EXERCISE MATERIAL —
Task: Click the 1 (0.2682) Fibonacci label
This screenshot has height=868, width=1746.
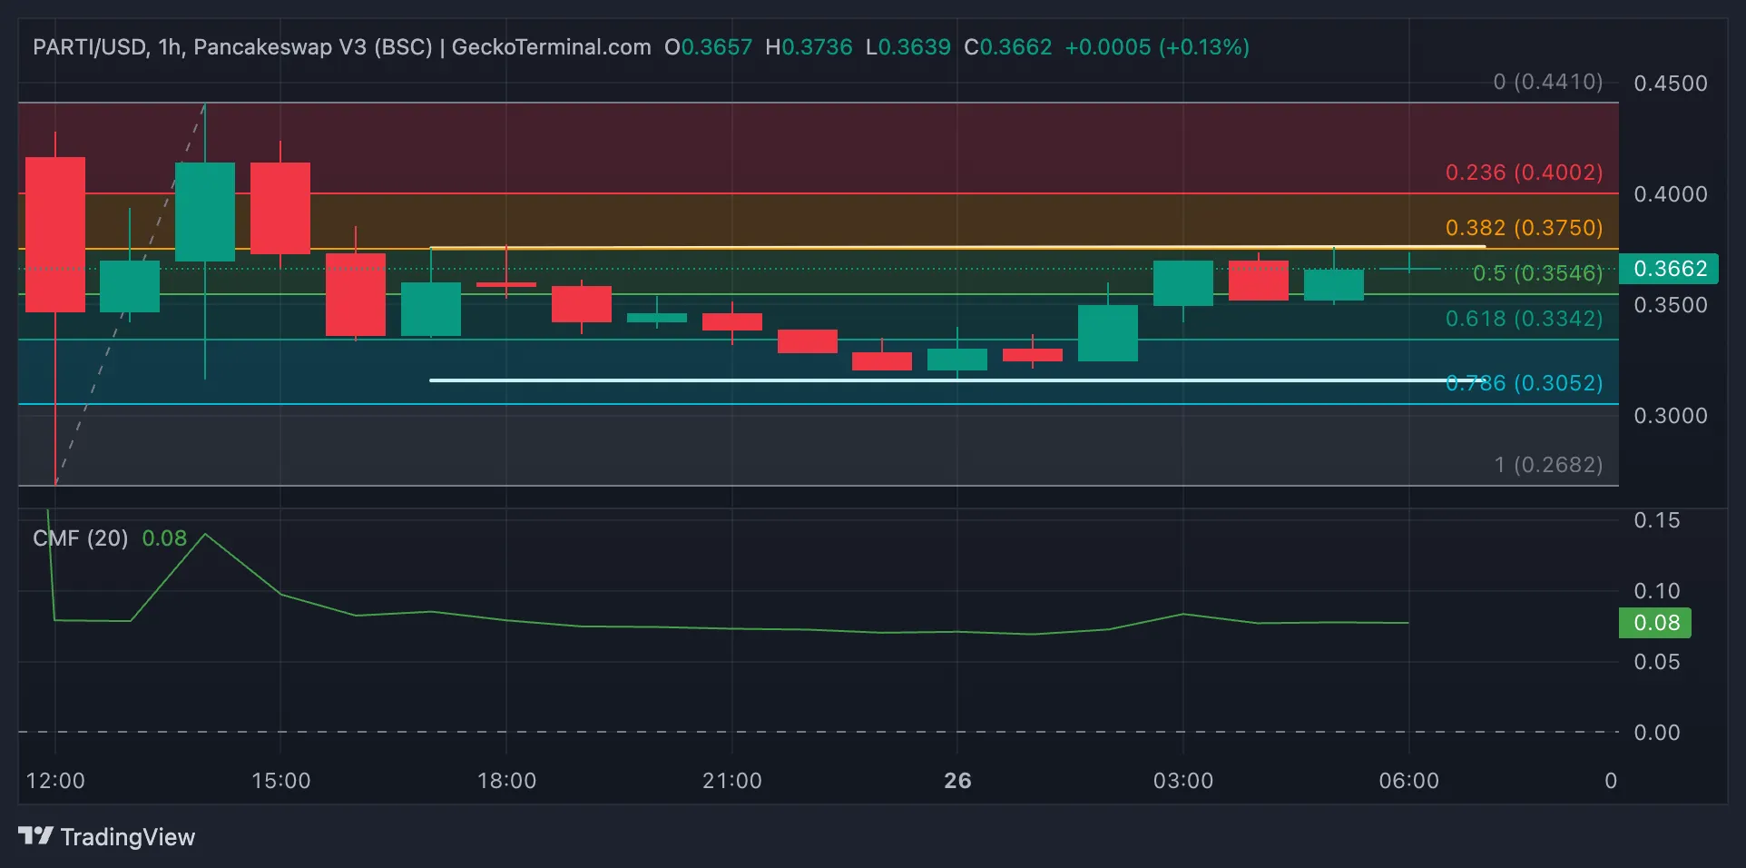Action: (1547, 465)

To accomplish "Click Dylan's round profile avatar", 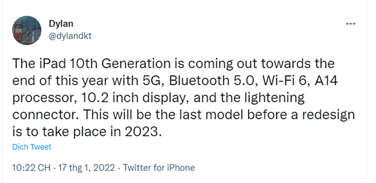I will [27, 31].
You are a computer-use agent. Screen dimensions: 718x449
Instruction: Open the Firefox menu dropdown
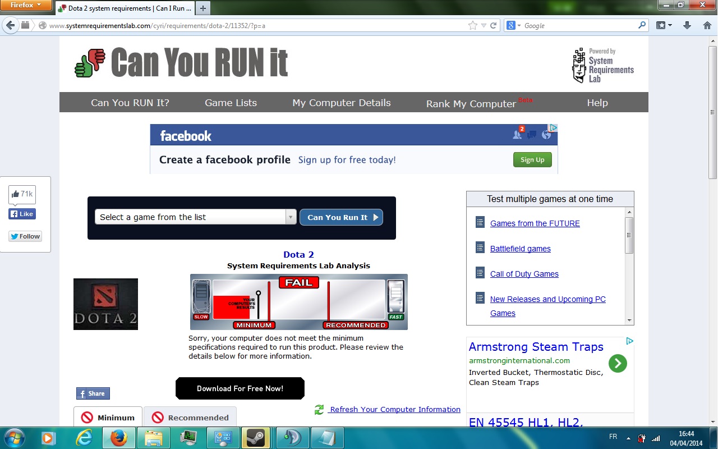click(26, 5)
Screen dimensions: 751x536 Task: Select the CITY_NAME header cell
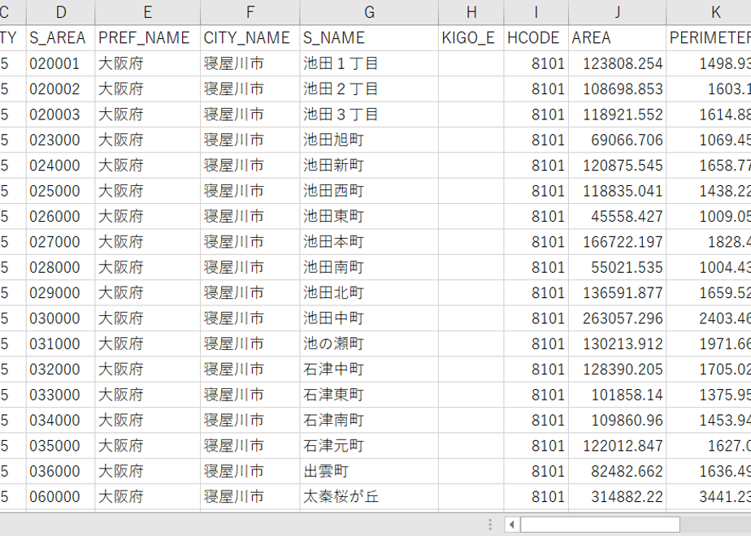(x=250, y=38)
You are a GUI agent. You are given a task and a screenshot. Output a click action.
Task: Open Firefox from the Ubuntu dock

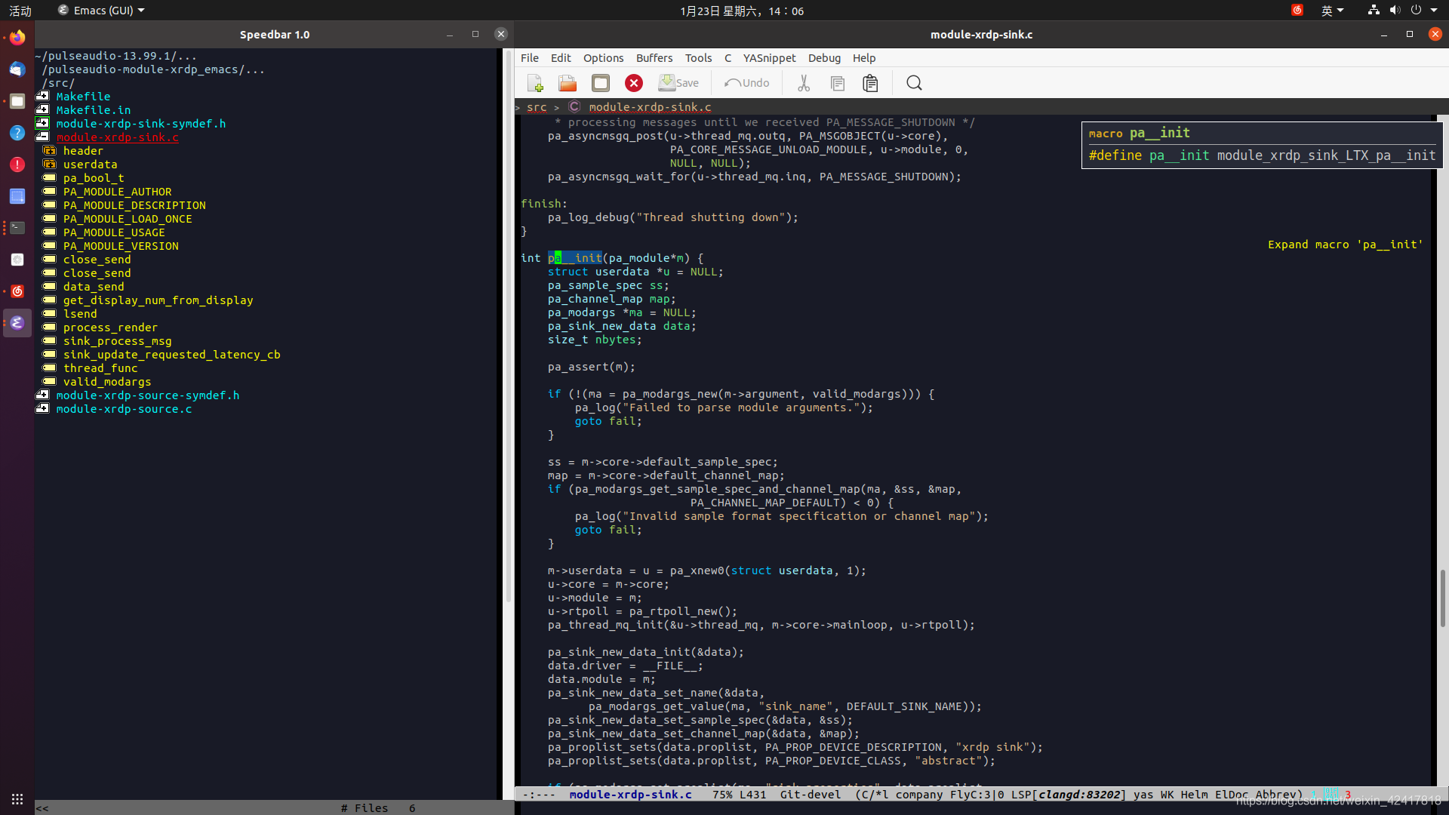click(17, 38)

REQUEST — Starting with the line containing "You are a computer-use" and going on through the last line of the data above, output each line as one string in a JSON list, skipping blank lines and omitting the pictures.

SOLUTION FOR THIS EXERCISE —
[
  "You are a computer-use agent. Screen dimensions: 718x449",
  "Instruction: Open the Firefox menu dropdown",
  "click(26, 5)",
  "Screen dimensions: 751x536 Task: Select the CITY_NAME header cell",
  "(x=250, y=38)",
  "You are a GUI agent. You are given a task and a screenshot. Output a click action.",
  "Task: Open Firefox from the Ubuntu dock",
  "click(17, 38)"
]